During the committee’s consideration of the NDAA, there are often proposals that seek to offset increases in direct spending with reductions in discretionary authorizations found elsewhere in the bill. However, such authorizations provide guidelines for future appropriation action but do not result in spending by the federal government until appropriations are provided in the annual Department of Defense Appropriations Act, a separate piece of legislation. Consequently, reductions to the amounts authorized in the NDAA for discretionary appropriations cannot be used to offset increases in direct spending proposed in other parts of the bill for the purposes of enforcing the Congressional budget resolution or pay-as-you-go procedures. For example, reducing the number of warships or fighter aircraft authorized for purchase by the NDAA would not result in savings that could be used to offset direct spending proposed in the bill, because the funding source of those weapons would be a subsequent appropriation act, not the NDAA.

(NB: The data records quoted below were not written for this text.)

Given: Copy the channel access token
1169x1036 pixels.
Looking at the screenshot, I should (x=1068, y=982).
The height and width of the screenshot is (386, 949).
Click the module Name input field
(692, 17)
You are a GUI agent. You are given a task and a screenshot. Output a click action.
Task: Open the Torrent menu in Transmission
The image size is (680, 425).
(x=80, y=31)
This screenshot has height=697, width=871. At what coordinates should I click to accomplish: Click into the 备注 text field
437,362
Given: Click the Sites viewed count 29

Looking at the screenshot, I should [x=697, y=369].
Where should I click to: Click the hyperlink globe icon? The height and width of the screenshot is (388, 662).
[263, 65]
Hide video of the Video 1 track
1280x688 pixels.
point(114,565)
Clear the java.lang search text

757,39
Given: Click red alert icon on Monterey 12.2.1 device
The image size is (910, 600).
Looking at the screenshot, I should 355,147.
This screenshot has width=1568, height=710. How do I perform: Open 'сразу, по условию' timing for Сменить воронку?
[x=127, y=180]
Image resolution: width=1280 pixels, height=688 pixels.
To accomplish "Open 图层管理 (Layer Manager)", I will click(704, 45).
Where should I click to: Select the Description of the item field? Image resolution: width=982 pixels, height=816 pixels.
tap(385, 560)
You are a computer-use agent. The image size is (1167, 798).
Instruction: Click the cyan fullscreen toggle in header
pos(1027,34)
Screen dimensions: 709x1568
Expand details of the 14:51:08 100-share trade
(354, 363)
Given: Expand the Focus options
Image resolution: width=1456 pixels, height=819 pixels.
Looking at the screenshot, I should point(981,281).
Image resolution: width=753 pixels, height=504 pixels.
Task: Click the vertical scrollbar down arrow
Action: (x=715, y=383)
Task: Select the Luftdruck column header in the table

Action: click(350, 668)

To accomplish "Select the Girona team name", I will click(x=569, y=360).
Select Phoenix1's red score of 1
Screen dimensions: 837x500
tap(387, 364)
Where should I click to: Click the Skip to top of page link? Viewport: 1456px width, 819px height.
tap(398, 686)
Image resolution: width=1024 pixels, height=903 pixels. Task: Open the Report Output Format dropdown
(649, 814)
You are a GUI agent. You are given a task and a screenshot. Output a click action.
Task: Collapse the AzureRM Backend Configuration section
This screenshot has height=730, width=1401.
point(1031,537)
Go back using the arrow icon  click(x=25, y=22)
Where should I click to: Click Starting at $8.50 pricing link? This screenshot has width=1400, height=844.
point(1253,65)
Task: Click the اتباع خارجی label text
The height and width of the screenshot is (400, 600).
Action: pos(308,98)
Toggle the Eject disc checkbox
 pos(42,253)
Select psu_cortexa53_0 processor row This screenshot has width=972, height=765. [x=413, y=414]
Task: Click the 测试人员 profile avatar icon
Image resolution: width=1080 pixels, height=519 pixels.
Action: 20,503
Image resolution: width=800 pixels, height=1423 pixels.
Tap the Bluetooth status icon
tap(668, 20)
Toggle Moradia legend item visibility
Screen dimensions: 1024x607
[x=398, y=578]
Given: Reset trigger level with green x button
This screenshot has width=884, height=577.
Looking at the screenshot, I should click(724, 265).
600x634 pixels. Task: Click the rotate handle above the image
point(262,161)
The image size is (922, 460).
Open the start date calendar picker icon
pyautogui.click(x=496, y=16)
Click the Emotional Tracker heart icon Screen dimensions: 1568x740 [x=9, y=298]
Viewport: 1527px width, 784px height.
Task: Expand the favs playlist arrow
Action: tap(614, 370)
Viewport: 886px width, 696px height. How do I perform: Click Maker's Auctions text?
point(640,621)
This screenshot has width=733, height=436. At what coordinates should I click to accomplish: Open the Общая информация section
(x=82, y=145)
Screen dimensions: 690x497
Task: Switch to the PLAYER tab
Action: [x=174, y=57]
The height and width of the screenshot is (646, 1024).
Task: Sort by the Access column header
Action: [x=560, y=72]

The options discussed above for offsetting the cost when a bill or amendment would increase direct spending represent some of the more common strategies, but other options may be available. In addition, authorizing committees sometimes work directly with the Committee on Appropriations to identify ways to reallocate existing funding or to develop priorities for new funding. As one type of such coordination, the committees could identify existing discretionary funding that could be rescinded in an authorizing bill in order to cover the cost of some new desired spending. In the Congressional budget process, the budgetary impact of such a rescission is credited to the committee that takes the action—in this example, the authorizing committee—even though the affected spending was originally categorized as discretionary.

The House Committee on the Budget is the official scorekeeper for the House of Representatives and the entity responsible for enforcement of the Congressional budget resolution within the House. Questions about spending jurisdiction, budget enforcement procedures, or options for dealing with legislation that would increase direct spending should be addressed to that committee.


1

Budget authority is the authority provided by law to incur financial obligations that will result in immediate or future outlays of federal government funds. Budget authority may be provided in an appropriation act (for discretionary spending) or an authorization act (for direct spending).


2

An entitlement is a legal obligation of the federal government to make payments to a person, group of people, business, unit of government, or similar entity that meets the eligibility criteria set in law and for which the budget authority is not provided in advance in an appropriation act. Spending for entitlement programs is controlled through those programs’ eligibility criteria and benefit or payment rules.


3

Under the Statutory Pay-As-You-Go Act of 2010 (title I of Public Law 111-139), estimated changes in the deficit from direct spending and revenues are recorded on 5-year and 10-year "scorecards" by the Office of Management and Budget. If either scorecard reflects a net cost in the budget year at the end of a Congressional session, that agency is required to order a sequestration of certain direct spending.


4

H. Rept. 111-89, Conference Report to Accompany S. Con. Res. 13, Concurrent Resolution on the Budget for Fiscal Year 2010, p. 146 (Allocations of Spending Authority to House Committees Other Than Appropriations).